The Industrial/Commercial Electrician Associate of Occupational Studies is a two-year (60 credit) program that prepares students for careers as electricians, in both residential and commercial applications, CCC President Ray DiPasquale said in a press release.

It provides a pathway for graduates of the local Champlain Valley Educational Services electrical program to further their education and also gives high school graduates and career-changing adults another pathway to a rewarding occupation, the release said.

The ICE degree is the first of its kind at Clinton, an Associate in Occupational Studies degree.

 

NO LIBERAL ARTS

 

All the courses in an AOS degree program focus on a core subject and relate directly to preparing students for a specific career. They do not have the liberal arts requirements that traditional Associate of Applied Science and other degrees have.

“In looking at the educational and workforce needs of our community, offering this new Associate of Occupational Studies degree makes sense,” DiPasquale said.
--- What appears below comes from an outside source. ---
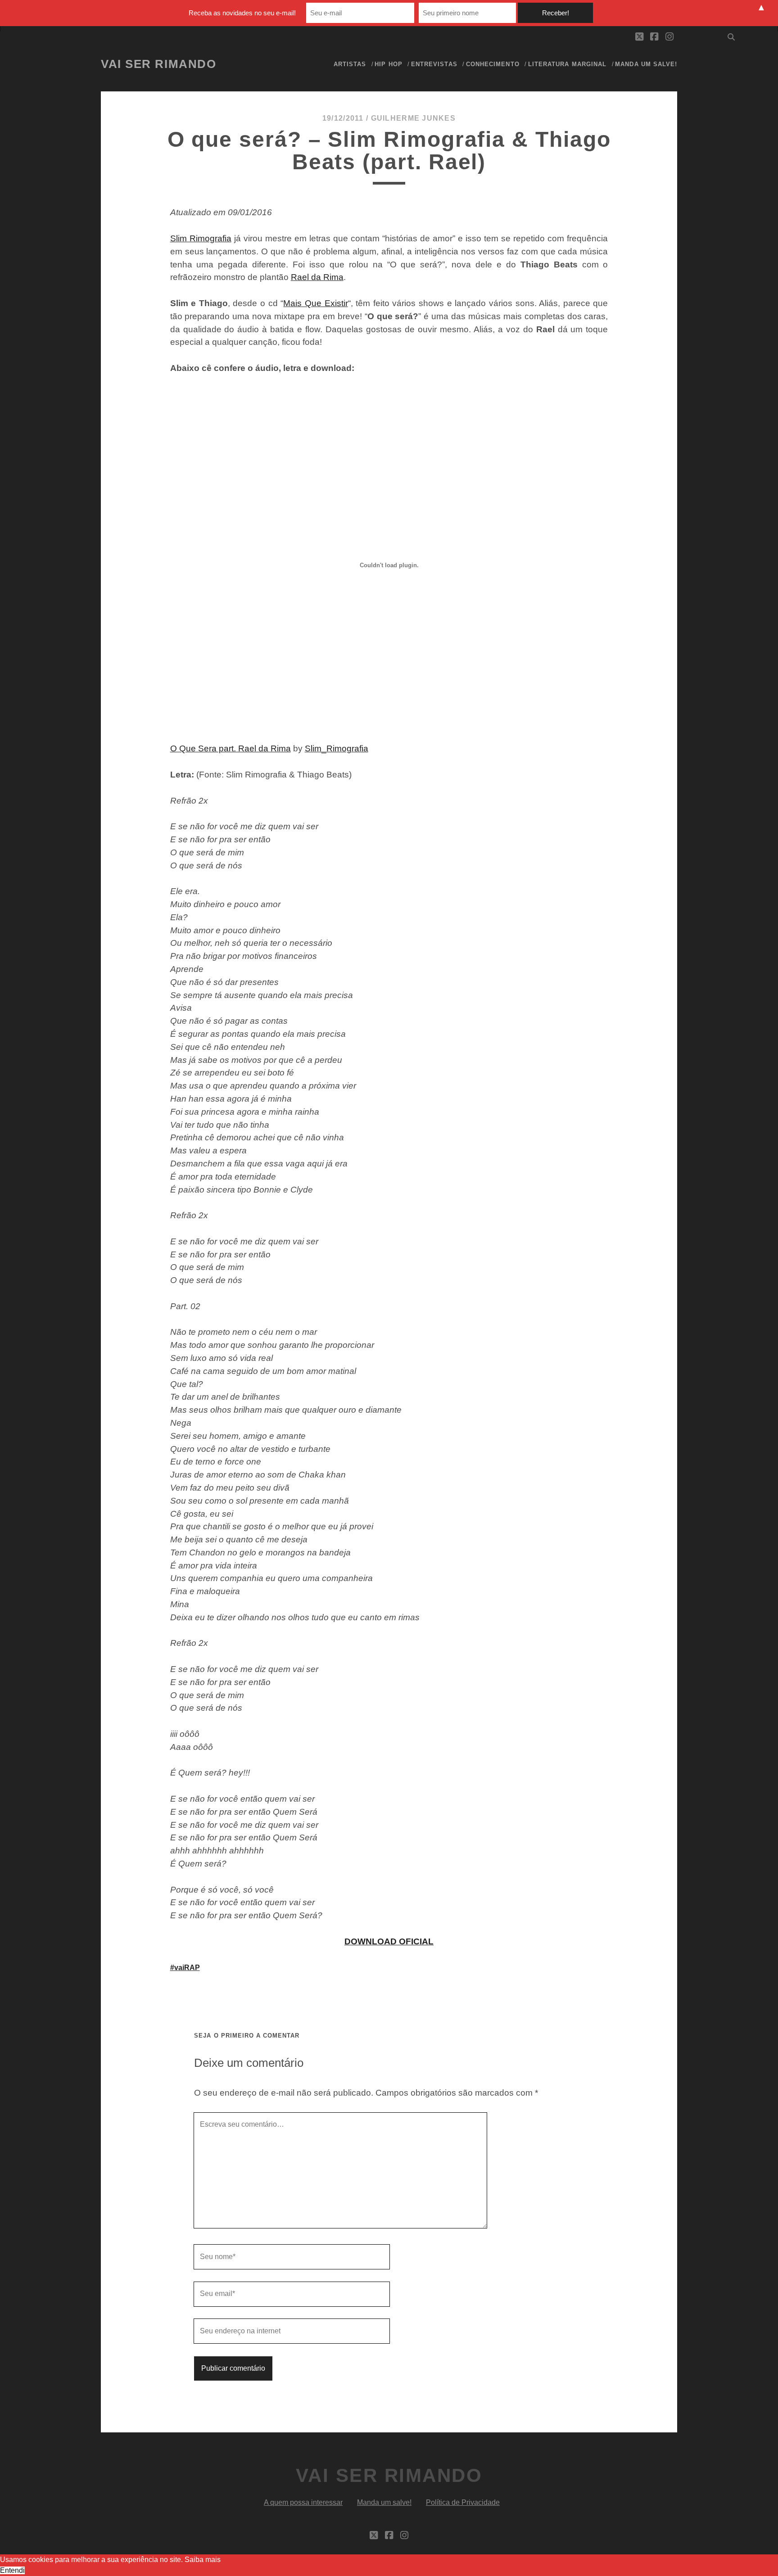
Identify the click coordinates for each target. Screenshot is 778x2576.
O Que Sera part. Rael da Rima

“All of our technology degrees feature hands-on training, but this approach mirrors a more traditional apprenticeship program.

"It also recognizes the work of the IBEW apprenticeship program, through the added benefit of awarding a college degree.”

 

STEPPING STONE

"The ICE program presents an exciting new partnership with the International Brotherhood of Electrical Workers (IBEW) Local 910," the release said.

It will allow journeymen electricians to build on their formal electrical training and thousands of on-the-job training hours that they are required to complete, and earn a degree.

“This will be a big stepping stone for those students who think they aren’t interested in attending college,” IBEW Training Director Alan Smith said in the release.

“Now they can earn a degree while doing what they love — working with their hands.

"Our journeymen complete over 8,000 thousand of hours of training — it is very nice that now they can earn a degree for that learning.

"Colleges and apprenticeships working together like this will help build the future of skilled labor.”

 

READY TO WORK

Those who successfully complete the IBEW Journeyman Electrician training satisfy 51 credits towards the ICE degree.

This leaves them with only 9 credits (three classes) remaining in order to complete their associate degree at Clinton, the release said.

As well, students who complete the ICE degree at CCC may be better prepared and earn extra points towards their IBEW Journeyman Application.

ICE graduates will be prepared to enter the workforce upon degree completion, the release said.

 

LABS AND LECTURES

The first year of the program establishes the core knowledge in electrical theories, electrical components, electrical construction and safety, as well as electrical project estimating.

The second year focuses on more advanced electrical skills such as structured wiring and systems, photovoltaics, logic controllers and instrumentation.

The program is a mixture of lecture and laboratory courses with a significant amount of lab time.

The curriculum will emphasize both hands-on skills and academics in order to cultivate the necessary competencies that allow students to pursue a career in the electrical industry, the release summed it up.

Students interested in the new degree can already begin the admissions process for the fall 2019 semester.